Oben: ETH/BTC bleibt in einem Abwärtstrend
Ethereum bleibt hinter Bitcoin zurück
Seit Dezember 2021 bewegt sich Ethereum in einem Abwärtskanal im Vergleich zu Bitcoin. Dieses Muster aus tieferen Spitzen und Tälern deutet auf einen anhaltenden Bärenmarkt hin. Derzeit liegt der ETH/BTC-Kurs bei etwa 0,035 BTC, was bedeutet, dass 1 ETH 0,035 BTC entspricht.
Im November erreichte das Diagramm einen Tiefpunkt von 0,032 BTC, ein Niveau, das weiterhin entscheidend bleibt. Wenn dieses durchbrochen wird, könnte der Kurs weiter auf 0,026 BTC sinken, was einen weiteren Verlust von 25 % bedeuten würde. Es gibt jedoch auch positive Signale: Technische Indikatoren wie der RSI und MACD deuten darauf hin, dass eine Trendwende möglich ist. Ein Durchbruch über 0,040 BTC, das jüngste Widerstandsniveau, würde eine bullische Bestätigung liefern.
Bitcoin-Dominanz erreicht Höchststand, aber Korrektur möglich

(Oben: BTC-Dominanz scheint ihren Höhepunkt erreicht zu haben)
Das Bitcoin Dominance Ratio (BTCD), das den Marktanteil von Bitcoin am gesamten Kryptomarkt darstellt, scheint bei rund 61 % einen Höchststand erreicht zu haben. Nach anderthalb Jahren des Wachstums deuten technische Analysen nun auf eine mögliche Korrektur auf 51 % hin.
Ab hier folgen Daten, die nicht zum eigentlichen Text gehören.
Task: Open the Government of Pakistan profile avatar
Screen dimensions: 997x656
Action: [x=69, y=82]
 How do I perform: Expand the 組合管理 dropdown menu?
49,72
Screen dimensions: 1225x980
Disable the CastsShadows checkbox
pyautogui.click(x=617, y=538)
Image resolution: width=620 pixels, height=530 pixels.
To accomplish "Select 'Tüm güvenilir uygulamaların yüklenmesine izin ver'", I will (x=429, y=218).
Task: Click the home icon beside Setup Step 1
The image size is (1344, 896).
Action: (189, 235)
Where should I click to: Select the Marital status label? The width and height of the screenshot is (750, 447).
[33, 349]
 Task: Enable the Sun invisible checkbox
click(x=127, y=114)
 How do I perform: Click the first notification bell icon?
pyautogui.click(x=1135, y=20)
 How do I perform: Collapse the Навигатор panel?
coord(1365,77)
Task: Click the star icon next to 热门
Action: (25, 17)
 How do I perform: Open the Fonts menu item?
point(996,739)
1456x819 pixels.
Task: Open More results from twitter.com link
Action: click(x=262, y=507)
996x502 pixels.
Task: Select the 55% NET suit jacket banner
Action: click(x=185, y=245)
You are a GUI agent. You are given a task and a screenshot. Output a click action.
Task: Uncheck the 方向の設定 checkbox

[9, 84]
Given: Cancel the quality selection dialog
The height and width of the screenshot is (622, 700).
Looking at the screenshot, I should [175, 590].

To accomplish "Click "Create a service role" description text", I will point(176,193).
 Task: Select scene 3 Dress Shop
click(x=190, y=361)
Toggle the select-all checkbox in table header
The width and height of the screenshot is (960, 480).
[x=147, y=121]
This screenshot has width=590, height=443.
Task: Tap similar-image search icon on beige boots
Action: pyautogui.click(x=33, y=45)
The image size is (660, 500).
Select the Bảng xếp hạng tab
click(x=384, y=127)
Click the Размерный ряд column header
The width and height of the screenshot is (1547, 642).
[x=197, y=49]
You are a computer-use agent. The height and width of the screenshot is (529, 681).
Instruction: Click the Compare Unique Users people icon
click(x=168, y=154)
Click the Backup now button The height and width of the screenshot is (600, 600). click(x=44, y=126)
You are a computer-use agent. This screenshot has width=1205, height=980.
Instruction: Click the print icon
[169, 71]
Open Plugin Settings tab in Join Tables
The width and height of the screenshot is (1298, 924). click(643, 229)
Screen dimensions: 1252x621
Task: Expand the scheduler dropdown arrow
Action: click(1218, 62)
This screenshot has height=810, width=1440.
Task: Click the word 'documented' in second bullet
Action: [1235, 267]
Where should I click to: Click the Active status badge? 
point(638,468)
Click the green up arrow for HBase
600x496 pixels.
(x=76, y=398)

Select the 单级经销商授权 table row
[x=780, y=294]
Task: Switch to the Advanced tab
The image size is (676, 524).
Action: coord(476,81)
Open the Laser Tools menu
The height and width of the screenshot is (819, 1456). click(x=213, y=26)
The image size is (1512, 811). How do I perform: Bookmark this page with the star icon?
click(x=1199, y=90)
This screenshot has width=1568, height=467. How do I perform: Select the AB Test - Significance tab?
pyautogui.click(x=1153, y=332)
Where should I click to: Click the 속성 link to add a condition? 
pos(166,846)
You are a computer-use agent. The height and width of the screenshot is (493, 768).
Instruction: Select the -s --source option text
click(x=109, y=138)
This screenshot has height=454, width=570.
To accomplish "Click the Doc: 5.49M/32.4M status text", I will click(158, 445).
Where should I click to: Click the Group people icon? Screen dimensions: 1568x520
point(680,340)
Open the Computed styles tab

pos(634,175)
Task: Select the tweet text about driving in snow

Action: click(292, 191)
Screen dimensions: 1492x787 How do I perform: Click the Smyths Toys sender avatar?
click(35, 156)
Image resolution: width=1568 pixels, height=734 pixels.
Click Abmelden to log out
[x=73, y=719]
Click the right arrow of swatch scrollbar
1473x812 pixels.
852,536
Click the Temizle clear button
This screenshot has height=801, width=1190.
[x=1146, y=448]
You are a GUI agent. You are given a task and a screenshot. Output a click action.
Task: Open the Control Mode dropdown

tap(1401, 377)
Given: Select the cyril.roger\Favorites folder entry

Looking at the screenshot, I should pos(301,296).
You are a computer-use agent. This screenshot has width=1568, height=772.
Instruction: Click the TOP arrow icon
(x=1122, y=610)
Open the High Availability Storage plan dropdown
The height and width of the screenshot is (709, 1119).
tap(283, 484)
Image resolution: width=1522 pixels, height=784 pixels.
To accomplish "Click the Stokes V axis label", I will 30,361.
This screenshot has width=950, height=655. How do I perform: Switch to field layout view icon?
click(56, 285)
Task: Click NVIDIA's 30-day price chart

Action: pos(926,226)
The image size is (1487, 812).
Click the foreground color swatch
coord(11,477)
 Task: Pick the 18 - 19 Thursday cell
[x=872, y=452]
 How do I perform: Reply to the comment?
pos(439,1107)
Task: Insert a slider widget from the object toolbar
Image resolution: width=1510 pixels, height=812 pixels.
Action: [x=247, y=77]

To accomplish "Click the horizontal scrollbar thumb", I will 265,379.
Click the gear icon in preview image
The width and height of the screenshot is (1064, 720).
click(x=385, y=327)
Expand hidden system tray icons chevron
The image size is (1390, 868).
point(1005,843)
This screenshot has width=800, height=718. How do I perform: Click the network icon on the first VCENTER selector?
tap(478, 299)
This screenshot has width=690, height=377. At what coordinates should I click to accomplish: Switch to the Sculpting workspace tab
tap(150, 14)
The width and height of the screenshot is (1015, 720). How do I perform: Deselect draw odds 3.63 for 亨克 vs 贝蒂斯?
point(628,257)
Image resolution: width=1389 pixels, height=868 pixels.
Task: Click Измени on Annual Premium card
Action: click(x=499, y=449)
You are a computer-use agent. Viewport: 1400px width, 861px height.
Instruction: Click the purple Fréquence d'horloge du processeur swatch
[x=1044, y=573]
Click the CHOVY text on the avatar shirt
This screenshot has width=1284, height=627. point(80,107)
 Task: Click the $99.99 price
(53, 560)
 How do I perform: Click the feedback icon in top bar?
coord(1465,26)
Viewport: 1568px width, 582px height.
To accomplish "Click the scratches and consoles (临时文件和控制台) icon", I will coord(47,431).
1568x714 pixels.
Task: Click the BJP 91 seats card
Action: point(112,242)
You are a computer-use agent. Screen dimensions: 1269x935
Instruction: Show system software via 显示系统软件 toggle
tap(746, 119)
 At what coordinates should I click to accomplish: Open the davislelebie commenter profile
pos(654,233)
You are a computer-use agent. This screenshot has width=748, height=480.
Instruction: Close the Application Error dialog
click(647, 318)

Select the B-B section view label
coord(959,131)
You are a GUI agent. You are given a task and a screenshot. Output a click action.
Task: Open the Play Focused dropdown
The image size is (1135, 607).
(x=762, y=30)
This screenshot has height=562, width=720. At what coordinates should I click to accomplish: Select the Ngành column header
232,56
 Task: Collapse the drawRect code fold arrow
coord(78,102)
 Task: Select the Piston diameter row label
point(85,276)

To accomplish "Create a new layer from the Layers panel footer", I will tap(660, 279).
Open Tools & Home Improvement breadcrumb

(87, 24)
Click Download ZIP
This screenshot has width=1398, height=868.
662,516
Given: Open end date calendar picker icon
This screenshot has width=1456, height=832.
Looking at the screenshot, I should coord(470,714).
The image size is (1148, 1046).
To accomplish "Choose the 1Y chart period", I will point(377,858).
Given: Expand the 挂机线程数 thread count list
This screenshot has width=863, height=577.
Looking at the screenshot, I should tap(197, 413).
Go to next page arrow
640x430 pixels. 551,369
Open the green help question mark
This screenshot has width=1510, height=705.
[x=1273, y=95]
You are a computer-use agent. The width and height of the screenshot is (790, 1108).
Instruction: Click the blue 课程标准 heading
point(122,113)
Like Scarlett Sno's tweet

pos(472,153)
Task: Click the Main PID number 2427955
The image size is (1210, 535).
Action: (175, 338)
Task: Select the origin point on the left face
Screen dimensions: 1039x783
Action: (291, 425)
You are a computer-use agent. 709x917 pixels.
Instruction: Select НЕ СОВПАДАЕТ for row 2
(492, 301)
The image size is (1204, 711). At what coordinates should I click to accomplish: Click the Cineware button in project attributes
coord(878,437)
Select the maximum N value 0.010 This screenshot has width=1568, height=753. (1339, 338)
Derzeit liegt die Dominanz bei 58 %.
Ein Rückgang der BTC-Dominanz könnte Ethereum und anderen Altcoins die Möglichkeit bieten, sich zu erholen. Dies würde den Weg für ein sogenanntes „Altseason“ freimachen, eine Phase, in der Altcoins erheblich an Wert gewinnen. Ein solches Szenario wird von vielen Investoren mit Spannung erwartet. Für den Moment bleibt abzuwarten, ob Ethereum aus seinem aktuellen Abwärtstrend ausbricht und die BTC-Dominanz weiter abnimmt.
Fazit: Warten auf einen Wendepunkt
Solange Ethereum nicht aus seinem Bärenmarkt ausbricht, bleibt es für Altcoins schwierig, gegenüber Bitcoin Boden gutzumachen. Ein Durchbruch über wichtige Widerstandsniveaus wie 0,040 BTC, kombiniert mit einem Rückgang der BTC-Dominanz, könnte einen positiven Wendepunkt für den Kryptowährungsmarkt darstellen. Dies könnte den Beginn eines neuen Altseasons markieren.